埼玉県川口市が、大気中の放射線量による被曝(ひばく)限度数値を毎時0・31マ
イクロ・シーベルト(年換算1・64ミリ・シーベルト)とする独自の基準を定めた。
国の統一的な安全基準が示されない中、市民から不安の声や問い合わせが絶え
ないとして、暫定的に設定した。7月中旬から、市内10か所で定期的に計測し、基
準を超えた場合には、保育園や学校の屋外授業などを制限し、保護者に注意を促
すという。岡村幸四郎市長が20日、記者会見を開いて発表した。
市によると、国際放射線防護委員会の基準である年1ミリ・シーベルト(自然放射
線と医療被曝を除く)に、放射線医学総合研究所が示す大地から放出される日本
の平均値0・34ミリ・シーベルトと宇宙放射線0・30ミリ・シーベルトを加えたという。
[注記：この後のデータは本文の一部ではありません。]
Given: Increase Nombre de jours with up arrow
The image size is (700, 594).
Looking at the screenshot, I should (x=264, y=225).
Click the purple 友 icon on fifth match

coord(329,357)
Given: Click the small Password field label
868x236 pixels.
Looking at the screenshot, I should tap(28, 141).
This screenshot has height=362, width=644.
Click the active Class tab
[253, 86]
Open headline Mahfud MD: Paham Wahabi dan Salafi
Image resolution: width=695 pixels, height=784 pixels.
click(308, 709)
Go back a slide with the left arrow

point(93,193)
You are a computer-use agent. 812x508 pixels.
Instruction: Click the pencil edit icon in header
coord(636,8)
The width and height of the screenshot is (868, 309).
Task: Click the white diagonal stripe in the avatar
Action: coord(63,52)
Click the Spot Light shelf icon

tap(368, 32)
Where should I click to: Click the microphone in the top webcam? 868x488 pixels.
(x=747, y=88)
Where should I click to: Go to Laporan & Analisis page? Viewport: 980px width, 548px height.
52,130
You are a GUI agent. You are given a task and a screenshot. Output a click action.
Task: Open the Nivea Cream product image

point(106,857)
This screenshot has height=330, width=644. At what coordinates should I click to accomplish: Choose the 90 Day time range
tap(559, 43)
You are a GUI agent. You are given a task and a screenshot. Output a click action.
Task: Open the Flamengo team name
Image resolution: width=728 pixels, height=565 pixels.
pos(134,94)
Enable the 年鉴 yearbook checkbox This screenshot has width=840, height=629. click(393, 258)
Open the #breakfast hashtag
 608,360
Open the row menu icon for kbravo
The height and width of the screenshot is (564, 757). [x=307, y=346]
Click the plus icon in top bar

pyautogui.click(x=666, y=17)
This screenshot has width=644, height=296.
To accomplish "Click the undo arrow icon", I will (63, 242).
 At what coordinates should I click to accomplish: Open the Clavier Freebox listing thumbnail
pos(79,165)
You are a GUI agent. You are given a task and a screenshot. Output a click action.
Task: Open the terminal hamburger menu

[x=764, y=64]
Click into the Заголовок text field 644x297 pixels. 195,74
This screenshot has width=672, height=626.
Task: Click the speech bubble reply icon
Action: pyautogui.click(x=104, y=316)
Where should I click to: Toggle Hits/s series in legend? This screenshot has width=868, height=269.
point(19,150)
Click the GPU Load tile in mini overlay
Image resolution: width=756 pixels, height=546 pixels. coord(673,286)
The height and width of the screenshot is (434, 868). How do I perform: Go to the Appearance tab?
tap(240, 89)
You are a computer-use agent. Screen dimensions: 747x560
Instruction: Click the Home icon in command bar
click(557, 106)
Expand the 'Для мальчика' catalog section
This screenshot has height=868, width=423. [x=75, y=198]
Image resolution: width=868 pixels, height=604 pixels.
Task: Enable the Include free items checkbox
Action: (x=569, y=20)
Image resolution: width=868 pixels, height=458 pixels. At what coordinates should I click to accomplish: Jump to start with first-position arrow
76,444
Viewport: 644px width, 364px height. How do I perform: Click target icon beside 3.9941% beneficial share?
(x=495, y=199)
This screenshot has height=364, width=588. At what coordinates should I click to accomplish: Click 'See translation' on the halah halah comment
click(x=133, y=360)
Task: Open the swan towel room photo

屋外の計測値が毎時0・31マイクロ・シーベルトを超えた場合には、保育園や学
校に対し、屋外活動を3時間以内にするよう指導、保護者に対しても下校後に屋外
にいる時間を3時間以内に抑えるよう呼びかける。毎時0・38マイクロ・シーベルト
を超えた場合は計4時間以内にするという。
今後、教師や保育士、保護者らにマニュアルを配布するなどする。岡村市長は「計
測値を公表するなら、数値が高かった時にどう対応するかも示すべきだ。国の対応
は足並みがそろわず、待っていられない」と話した。同市が16日に市内で測定した
計測値は毎時0・08〜0・15マイクロ・シーベルトだった。